=== Begin Enclosure ===

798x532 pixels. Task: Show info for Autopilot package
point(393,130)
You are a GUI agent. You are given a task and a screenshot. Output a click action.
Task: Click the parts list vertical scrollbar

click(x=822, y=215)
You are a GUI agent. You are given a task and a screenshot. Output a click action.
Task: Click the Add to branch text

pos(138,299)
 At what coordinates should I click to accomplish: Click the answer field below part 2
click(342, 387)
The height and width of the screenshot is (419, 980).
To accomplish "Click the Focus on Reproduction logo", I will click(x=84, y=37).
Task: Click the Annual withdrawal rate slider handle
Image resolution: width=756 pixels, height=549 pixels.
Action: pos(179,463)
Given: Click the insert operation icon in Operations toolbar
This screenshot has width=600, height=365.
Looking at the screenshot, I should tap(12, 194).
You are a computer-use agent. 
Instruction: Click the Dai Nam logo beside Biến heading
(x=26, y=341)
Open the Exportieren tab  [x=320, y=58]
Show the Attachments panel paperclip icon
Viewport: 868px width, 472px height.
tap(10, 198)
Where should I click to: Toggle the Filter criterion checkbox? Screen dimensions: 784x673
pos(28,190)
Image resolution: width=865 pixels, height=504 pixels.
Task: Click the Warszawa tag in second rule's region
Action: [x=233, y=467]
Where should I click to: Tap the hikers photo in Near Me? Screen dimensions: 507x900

=== End Enclosure ===

▶ [Assignment]: Write out every line from the entries where "icon" appears.

▶ [Result of this task]:
Given: Click the insert operation icon in Operations toolbar
Show the Attachments panel paperclip icon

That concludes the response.